Zhang Huiqing told NewsChina that she tried to bring in a camera team from the UK’s National Theatre in London, which has built a global audience for their National Theatre Live performances of classic and contemporary dramas, filmed live on stage and screened in cinemas. Ticket prices are far below the cost of traveling to London to see a play, but higher than a regular cinema ticket. Theater fans have proved willing to see plays in the cinema, especially for popular plays with well-known actors in lead roles. China started showing National Theater Live (NTLive) offerings in 2015. But the attempt to use the National Theater crew to film SDAC’s performances was derailed by the pandemic. Now Zhang Huiqing feels lucky it was halted as she found her own team could do almost equally excellent work now and she feels that localizing NTLive’s model in China will not be profitable. She believes the company should still put 90 percent of its energies into live performances with the NTLive model as a supplement and extension of stage art. 

State Aid
The UNESCO report called for governments worldwide to provide economic and social guarantees for artists and cultural professionals and ensure online platforms distribute income more fairly so artists that provide content for online consumption get their fair share.  

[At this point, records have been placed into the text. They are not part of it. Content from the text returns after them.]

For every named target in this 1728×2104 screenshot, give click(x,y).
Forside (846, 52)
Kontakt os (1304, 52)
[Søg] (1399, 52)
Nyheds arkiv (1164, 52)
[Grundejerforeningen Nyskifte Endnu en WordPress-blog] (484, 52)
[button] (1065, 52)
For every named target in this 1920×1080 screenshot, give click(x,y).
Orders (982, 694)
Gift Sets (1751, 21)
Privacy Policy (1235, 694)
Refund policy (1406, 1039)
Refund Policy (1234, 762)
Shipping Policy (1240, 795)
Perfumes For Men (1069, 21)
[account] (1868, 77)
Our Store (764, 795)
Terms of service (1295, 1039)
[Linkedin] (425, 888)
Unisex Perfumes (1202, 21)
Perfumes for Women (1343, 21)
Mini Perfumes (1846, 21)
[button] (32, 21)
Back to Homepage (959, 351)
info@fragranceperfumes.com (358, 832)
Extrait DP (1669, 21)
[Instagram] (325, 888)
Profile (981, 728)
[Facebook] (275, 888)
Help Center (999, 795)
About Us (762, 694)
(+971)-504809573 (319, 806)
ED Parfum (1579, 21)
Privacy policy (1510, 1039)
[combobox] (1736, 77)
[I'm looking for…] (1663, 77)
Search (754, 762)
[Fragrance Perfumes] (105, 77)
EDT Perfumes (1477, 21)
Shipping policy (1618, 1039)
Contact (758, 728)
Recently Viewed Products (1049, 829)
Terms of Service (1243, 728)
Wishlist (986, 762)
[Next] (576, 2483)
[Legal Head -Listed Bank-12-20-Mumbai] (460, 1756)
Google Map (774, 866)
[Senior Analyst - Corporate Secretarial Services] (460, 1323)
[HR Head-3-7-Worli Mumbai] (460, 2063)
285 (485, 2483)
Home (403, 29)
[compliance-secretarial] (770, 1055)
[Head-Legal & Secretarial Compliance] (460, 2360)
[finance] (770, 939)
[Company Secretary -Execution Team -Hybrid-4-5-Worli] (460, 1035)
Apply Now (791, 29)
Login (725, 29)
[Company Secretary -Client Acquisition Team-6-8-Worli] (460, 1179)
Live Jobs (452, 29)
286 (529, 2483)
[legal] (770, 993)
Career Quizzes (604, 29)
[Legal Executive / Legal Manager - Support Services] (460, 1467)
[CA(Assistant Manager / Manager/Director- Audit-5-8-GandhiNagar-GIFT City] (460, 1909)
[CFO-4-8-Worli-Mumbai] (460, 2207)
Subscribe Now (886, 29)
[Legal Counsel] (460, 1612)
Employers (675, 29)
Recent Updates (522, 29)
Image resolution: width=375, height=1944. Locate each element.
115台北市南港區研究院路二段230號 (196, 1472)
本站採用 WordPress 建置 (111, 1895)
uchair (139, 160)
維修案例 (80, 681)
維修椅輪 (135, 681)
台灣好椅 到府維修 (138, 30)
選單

In China, as the impact from the pandemic showed, many local governments put forward subsidy plans to help cultural and art companies and tourism projects. Beijing provided ticket subsidies to the performing arts sector in 2020, depending on the size of the venue – small, medium or large – from 80 to 200 yuan (US$12-15) per ticket sold up to 30 percent of capacity. The theater got the subsidy, but they also had to sell cheaper tickets. In May 2020, Zhuhai in South China’s Guangdong Province announced a subsidy of up to 500,000 yuan (US$75,000) for each performance activity that was canceled due to the pandemic.  

In late April, Yunnan Culture founded by Yang Liping was among several performing companies that received a subsidy of 1 million yuan (US$149,900) from the government, so even though the company disbanded, it could reform. The Tao Dance Theater was not so lucky. But in May when NewsChina tried to talk to Tao Dance Theater again, it was still “seeking help in various ways,” said a publicity officer who declined to be interviewed.  

Many cities in China are gradually opening as the pandemic appears under control again. Beijing announced on June 6 the resumption of performance activities in most districts. The National Center for the Performing Arts, Beijing People’s Art Theatre and more resumed performances, capping attendance at 75 percent. Yet, only three days later, after an outbreak centered on several bars and nightclubs in Beijing’s most populous district of Chaoyang, the suspension of many entertainment venues was announced in large parts of the city, yet again.